### THE REQUEST
Can you return every line of the data below without changing anything?

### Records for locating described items
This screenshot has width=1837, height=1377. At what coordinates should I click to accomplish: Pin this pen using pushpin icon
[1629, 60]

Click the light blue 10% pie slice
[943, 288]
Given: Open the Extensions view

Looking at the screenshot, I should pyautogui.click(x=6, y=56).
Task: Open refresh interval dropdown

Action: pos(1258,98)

### ANSWER TO THIS TASK
This screenshot has width=1837, height=1377. At what coordinates should I click to accomplish: Pin this pen using pushpin icon
[1629, 60]

Click the light blue 10% pie slice
[943, 288]
Given: Open the Extensions view

Looking at the screenshot, I should pyautogui.click(x=6, y=56).
Task: Open refresh interval dropdown

Action: pos(1258,98)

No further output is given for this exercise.